East Cent was supposed to be the “friendly” campus. There were two universities in Tucker Springs: John D. Tucker University, the private school where all the mind-bogglingly rich children of Colorado and elsewhere went, and Eastern Centennial State, the land-grant college. Tuck U wasn’t known for much beyond their jazz program, though locally its campus was known as a great place to get looked down upon. East Cent was friendly. East Cent hosted community fairs and folk fests. East Cent let the public use their community gym for a small fee, including their swimming pool.

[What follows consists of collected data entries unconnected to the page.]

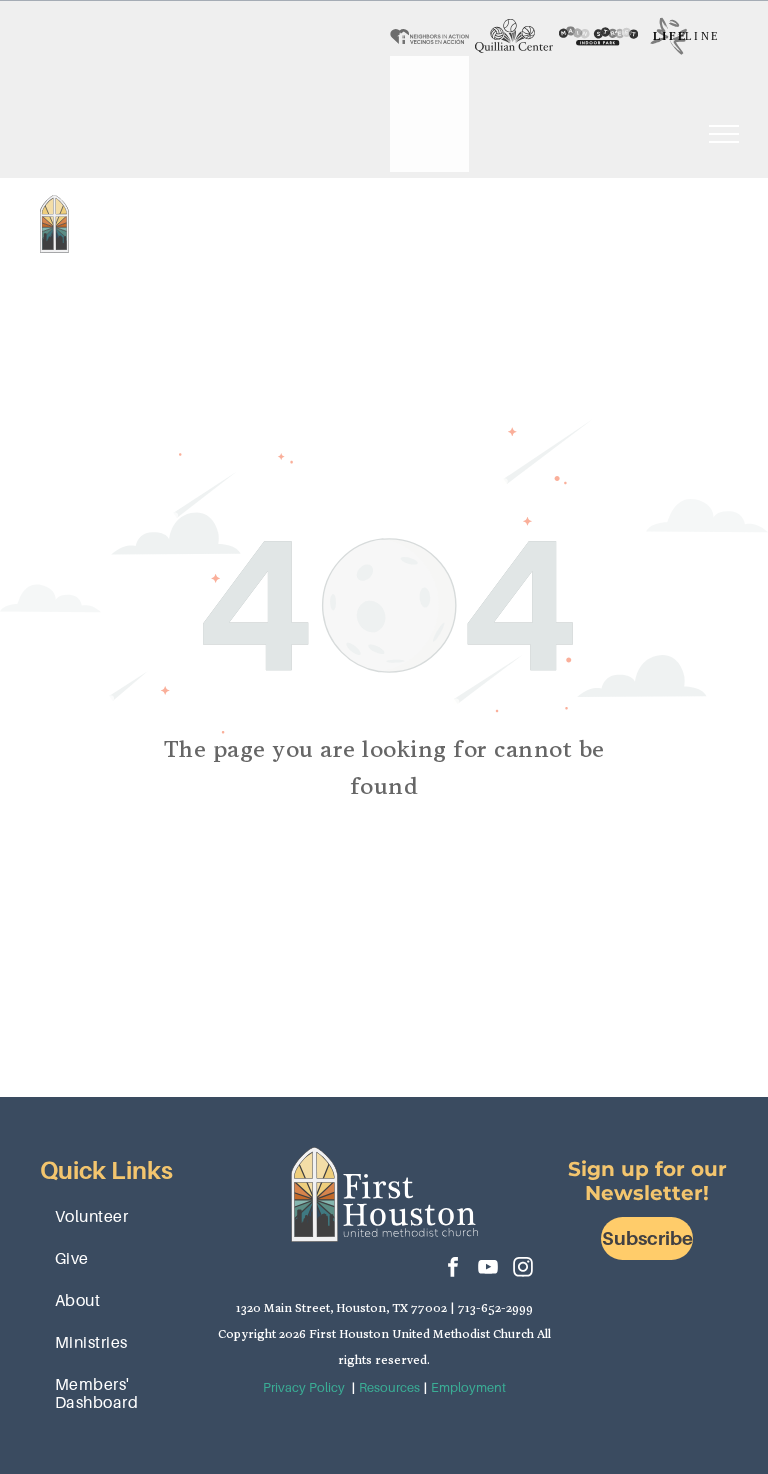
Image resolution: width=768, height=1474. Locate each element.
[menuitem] (242, 204)
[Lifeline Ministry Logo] (683, 36)
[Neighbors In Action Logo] (429, 36)
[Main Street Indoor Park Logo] (598, 36)
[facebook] (453, 1269)
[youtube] (488, 1269)
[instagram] (523, 1269)
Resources (389, 1387)
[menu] (724, 134)
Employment (468, 1387)
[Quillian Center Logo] (514, 36)
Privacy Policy (304, 1387)
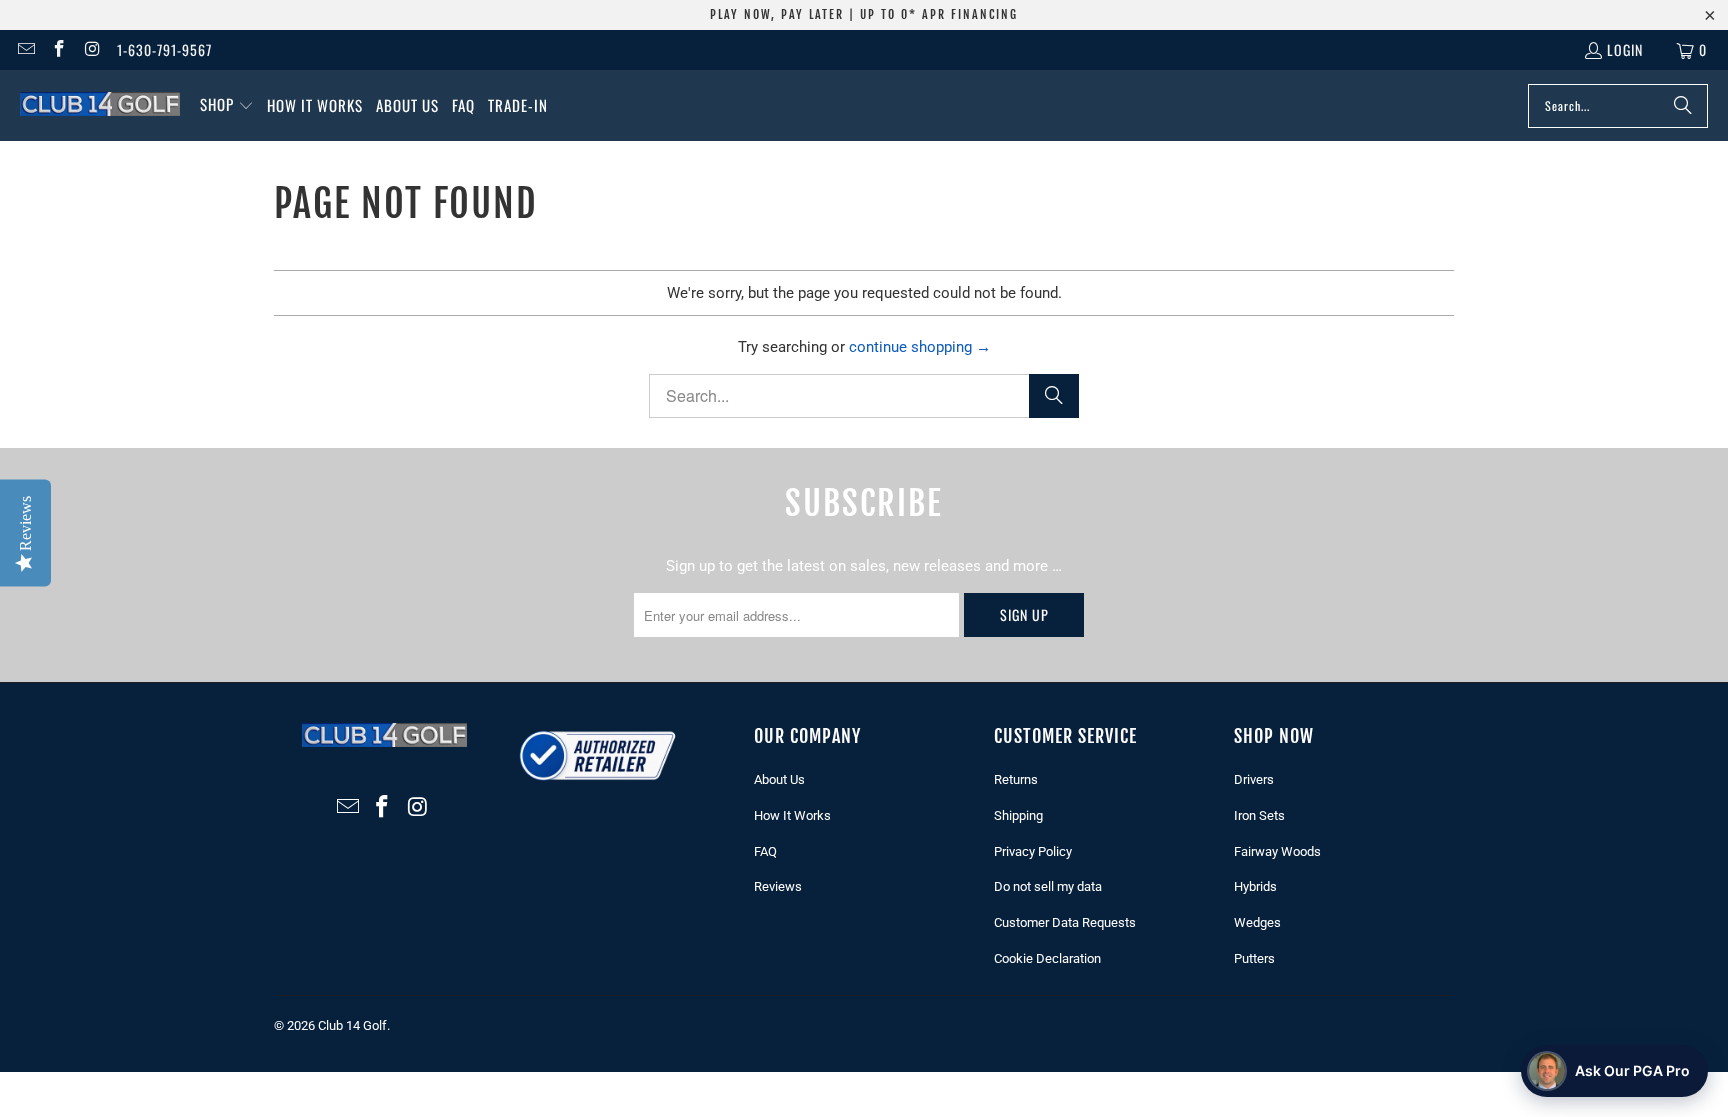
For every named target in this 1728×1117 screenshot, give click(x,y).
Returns (1016, 779)
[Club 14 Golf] (100, 105)
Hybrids (1255, 886)
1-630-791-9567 (164, 49)
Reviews (778, 886)
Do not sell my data (1048, 886)
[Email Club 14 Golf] (25, 49)
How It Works (792, 815)
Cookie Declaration (1047, 958)
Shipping (1018, 815)
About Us (779, 779)
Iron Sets (1259, 815)
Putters (1254, 958)
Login (1625, 49)
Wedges (1257, 922)
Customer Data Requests (1065, 922)
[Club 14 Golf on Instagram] (92, 49)
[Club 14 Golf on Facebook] (59, 49)
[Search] (1683, 106)
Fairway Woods (1277, 851)
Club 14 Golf (352, 1025)
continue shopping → (920, 347)
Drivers (1254, 779)
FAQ (765, 851)
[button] (227, 105)
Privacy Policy (1033, 851)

East Cent was still a university, though, full of smart young people being, well, smart. On the way over to Warren Hall, Denver passed two rallies (one for the New Libertarians campus group, and another by raw vegans, whatever those were) and overheard more fifty-dollar words than he knew existed. Two young men Denver would have pegged as total preening twinks were having a heated discussion about Kant versus Jung, but stopped to openly drool over a well-endowed sorority princess as she passed by. Even the flyers on the bulletin boards were intimidating.
He felt too big too, which was not something he normally experienced. Usually his size, which he’d worked hard to achieve, made him feel safer and more secure. Not on East Cent’s campus. Here, his size made him feel freakish and strange, more of an interloper than he already was.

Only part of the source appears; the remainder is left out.